• [Work task] Go over the data and work out how many lines include the word "value". Give that number only.

• [Entries provided]
◆ ◆ ◆ ◆ ◆ ◆ ◆
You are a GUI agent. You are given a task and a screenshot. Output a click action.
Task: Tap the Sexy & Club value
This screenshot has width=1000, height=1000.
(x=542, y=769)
◆ ◆ ◆ ◆ ◆ ◆ ◆
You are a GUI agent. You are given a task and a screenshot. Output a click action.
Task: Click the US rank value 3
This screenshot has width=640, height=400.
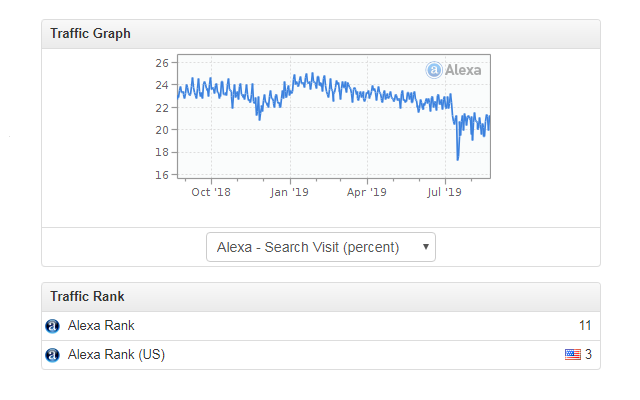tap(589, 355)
◆ ◆ ◆ ◆ ◆ ◆ ◆
• [Your response] 2